En Eleusis esto se obtenía con la ayuda de símbolos y de visiones reveladas en el Telesterio, mientras que en los cultos traco-frigios de Dionisos y de Sabacio las Ménades y los iniciados se entregaban a bacanales desenfrenadas con el fin de hacerse iguales a Baco, situación que, al identificarse con el dios, se hacían también ellos inmortales. Estos rituales adquirieron un carácter más sobrio por influencia griega, y en su aspecto órfico las fiestas dionisíacas recibieron una interpretación dualista, de acuerdo con el mito de Zeus y Cronos y de los titanes condenados, en relación con la doctrina de la metempsicosis. Afirmando el origen divino del alma, se podía lograr la bienaventuranza eterna por la adopción de las normas de vida órficas con sus purificaciones, ascetismos, y sacramentos a través de los ciclos de renacimientos sucesivos, hasta que al final, cuando se había eliminado el componente titánico del alma, esta quedaba liberada de su prisión corpórea y alcanzaba el Elíseo definitivo. Como esto suponía premios y castigos después de la muerte, se introdujo un elemento ético en la idea del otro mundo, lo que quedaba muy lejos de la idea completamente amoral del Hades según la tradición homérica.

Según pensaba Píndaro (hacia el año 476 a. De J.C.), los deportes, la música y aromas agradables figuraban entre los premios que recibían los justos en las Islas de los Bienaventurados. Sin embargo, esta escatología del juicio final, basada en consideraciones morales, constituía, a pesar de todo, un avance cierto en la moralización de la doctrina de la inmortalidad en Grecia, aunque las ideas homéricas no fueron totalmente arrancadas.


 Estaba reservado para Platón –combinando imágenes órficas y animísticas— conducir a la plena luz de la filosofía la idea del origen y destino del alma como la identidad real de cada uno, de la que el cuerpo era solo un instrumento. En los mitos platónicos está implicada una idea de la responsabilidad moral del alma, con premios y castigos ultraterrenos y ciclos de vida en este mundo o en algún otro lugar.

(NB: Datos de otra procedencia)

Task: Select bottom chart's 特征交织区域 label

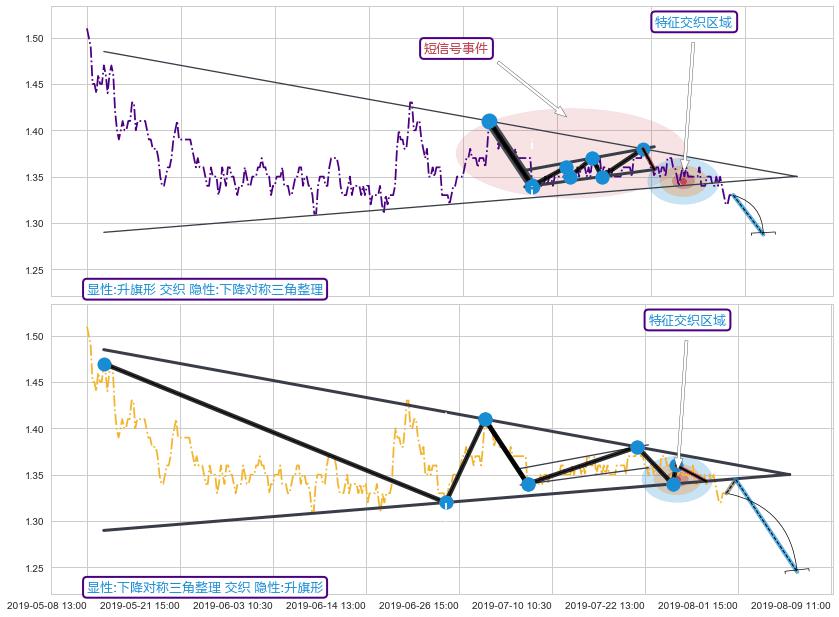Action: click(x=687, y=320)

Debajo de todas estas especulaciones tardías, yace la antigua concepción de una supervivencia humana en condiciones no muy distintas de las de este mundo, pero en la cual el cuerpo tiende a desempeñar un papel secundario, aunque no carente de importancia. Los misterios de Eleusis, que eran de origen micénico con un trasfondo minoico, conservaban la noción optimista de una continuación idealizada de la existencia terrestre, opuesta a la idea más pesimista homérica de un reino subterráneo de almas sombrías y sin fuerza, a donde Perséfone había sido arrebatada con consecuencias desastrosas para el mundo superior. Combinado con las esperanzas órficas en una bienaventuranza final para los iniciados, cuando las ataduras de la vida corporal hubiesen sido totalmente destruidas, el Elíseo de Píndaro seguía siendo una tierra de los bienaventurados, ya fuese en el subsuelo o en los confines del mundo. Para Platón el alma inmortal, preexistente y de una estructura muy sencilla, como las ideas inmutables, una vez desnuda de su envoltura carnal y de sus intereses terrestres, estaba destinada a recuperar su puesto en el mundo eterno, de acuerdo con su verdadera naturaleza. Esto, sin embargo, suponía un renacimiento de unos diez mil años para la mayoría de los hombres, ignorantes de la filosofía, antes de conseguir el estado de puro conocimiento intelectual y de absoluta comprensión en las Islas de los Bienaventurados. No es de extrañar que, cuando en el mundo grecorromano aparecieron los misterios helenizados de Isis y Atis, todo el mundo se volcase hacia ellos porque ofrecían a sus devotos una seguridad más inmediata de otra vida feliz a través de un proceso de ritos de iniciación.


Bibliografía, “Los Dioses del Mundo Antiguo”, E. O. James.